Le coton sert aussi à la production d'huile
alimentaire, qui est obtenue à partir des tourteaux de coton. La
consommation d'huile de coton s'est retrouvée au cinquième rang
mondial sur la période 1961-2003, avec une part de marché
d'environ 8%, ce qui équivaut à la part de marché de
l'huile d'arachide. Dans les pays d'Afrique de l'ouest (Mali, Togo, Benin,
Burkina Faso) l'huile de coton représente la première source de
matière grasse consommée. En outre, les cinq premiers producteurs
d'huile de coton sur la période 1995-2003 ont représenté,
de manière agrégée, environ 70% de la production mondiale
(quatre d'entre eux sont des pays en développement et/ou en transition :
:
-la Chine : 27%, - les États-Unis : 12%, -
l'Ex-URSS : 10% (dont : Turkménistan : 10% et Ouzbékistan : 72%,
Tadjikistan : 8%, Kazakhstan : 6%), - l'Inde : 11%, -le Pakistan : 9%.

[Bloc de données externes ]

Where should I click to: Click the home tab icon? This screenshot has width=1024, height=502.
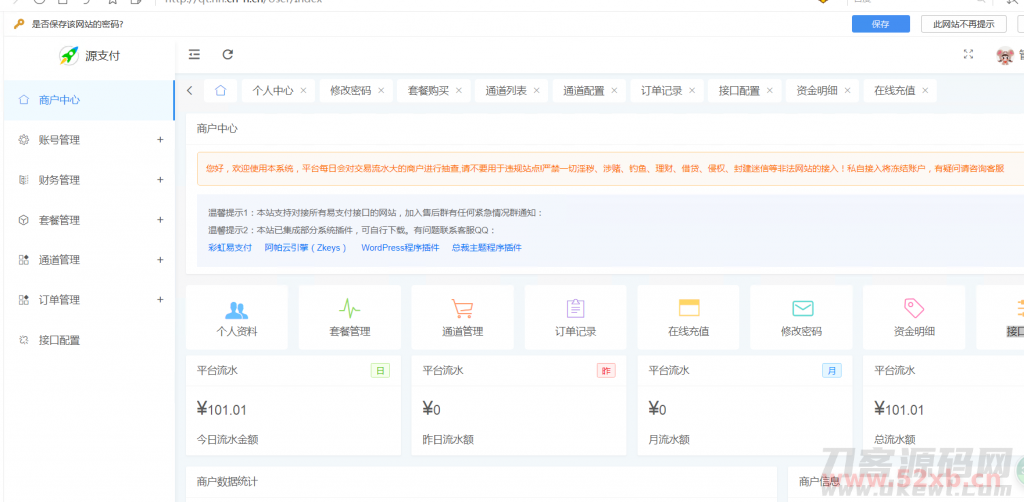click(x=220, y=91)
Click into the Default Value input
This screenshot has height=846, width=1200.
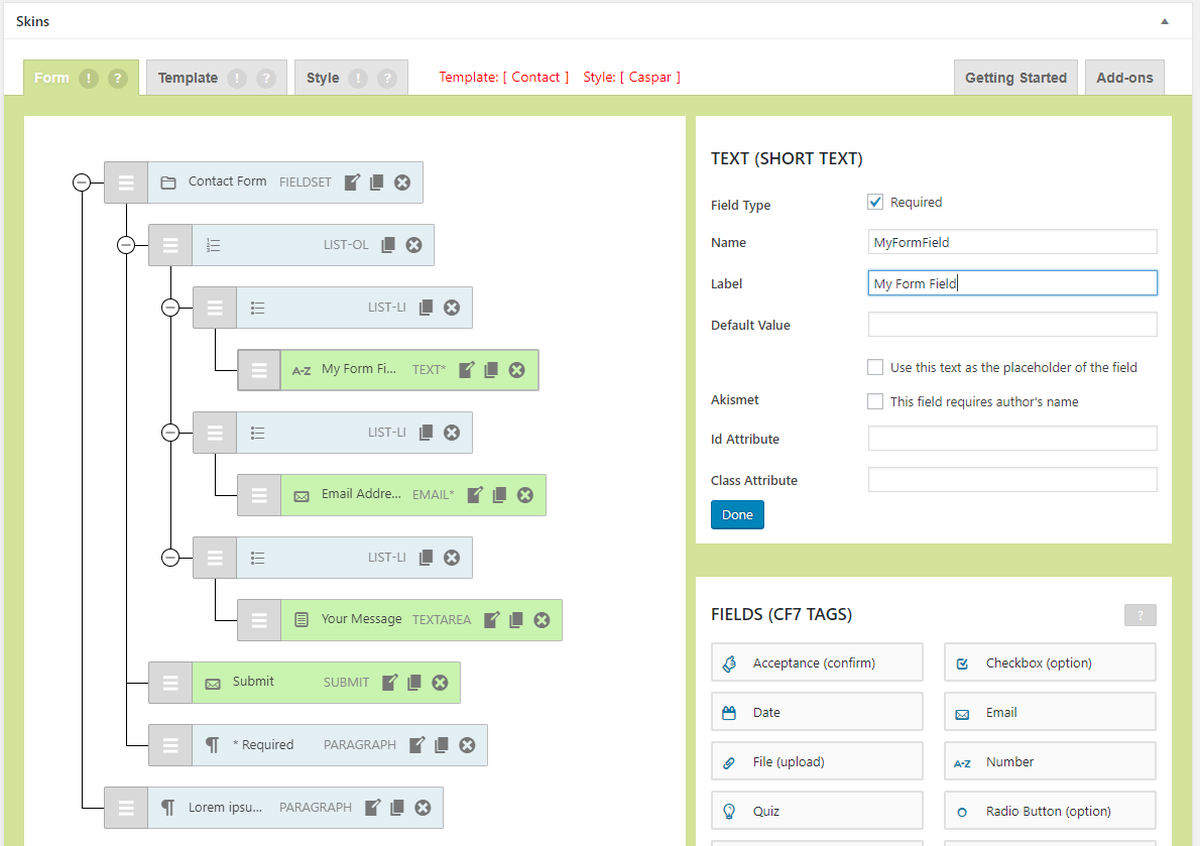[x=1012, y=325]
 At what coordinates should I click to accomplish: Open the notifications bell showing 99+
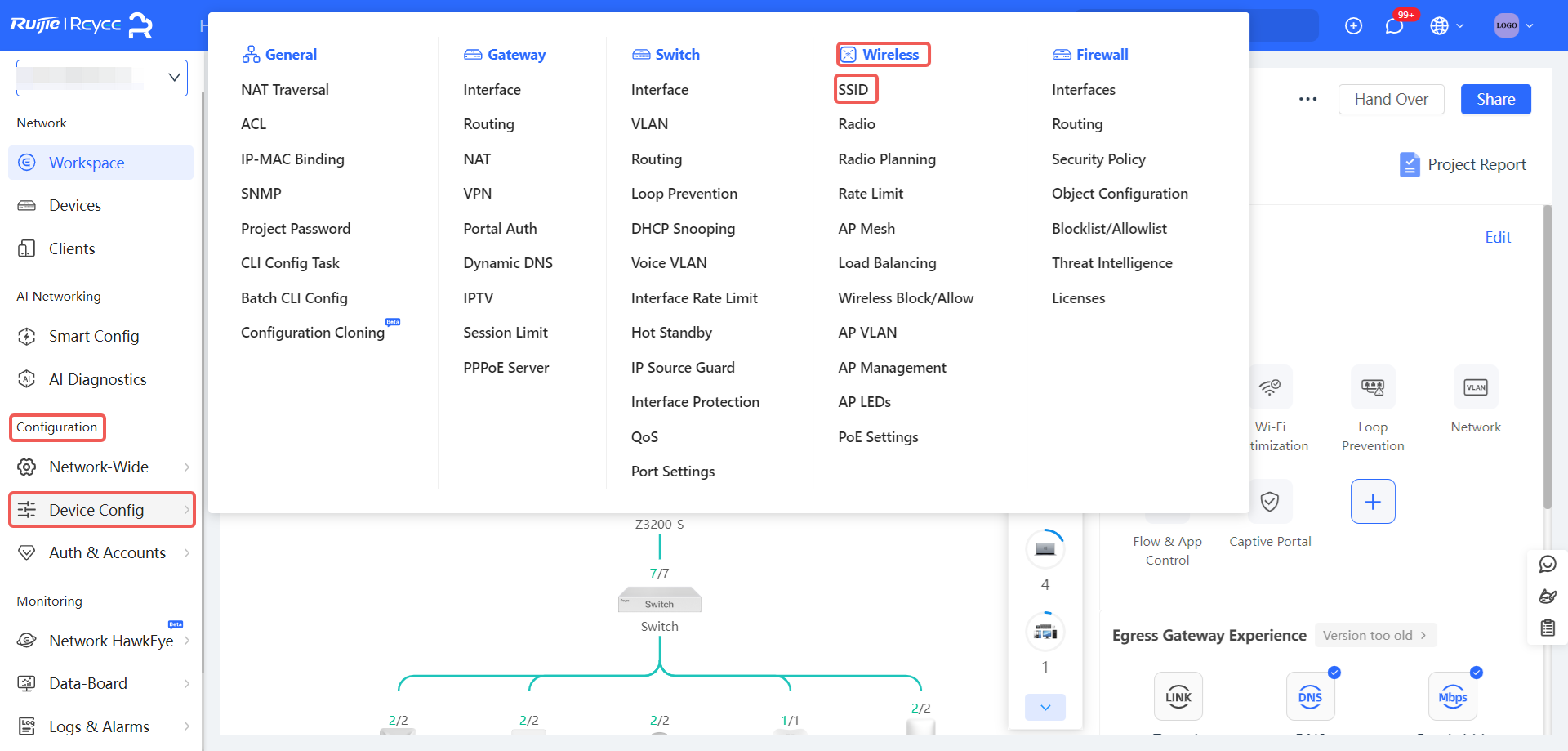1392,25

La production mondiale de coton fibre est d'environ 26
millions de tonnes en 2005 ce qui est plus du double des années 1960.
Cette production mondiale est largement dominée par la Chine, les
Etats-Unis et l'Inde avec respectivement une part de marché de 28%, 17%
et 12%. Ces trois pays représentent environ 60% de la production
mondiale en 2005. Pris séparément, les pays d'Afrique de l'Ouest
n'ont pas une production significative par rapport aux grands producteurs que
sont la Chine et les Etats-Unis. Mais si on les réunit comme une seule
entité, les pays de l'Afrique de l'Ouest représentent 5% de la
production mondiale (environ 1 million de tonne de fibre de coton par an)
et 17% à 22% (selon les années) des exportations. Cela les place
au cinquième rang mondial en termes de production, et la
deuxième ou troisième place en termes d'exportations. Le tableau
ci-dessous nous donne les différents volumes de productions et
d'exportations pour plusieurs grands pays producteurs de coton.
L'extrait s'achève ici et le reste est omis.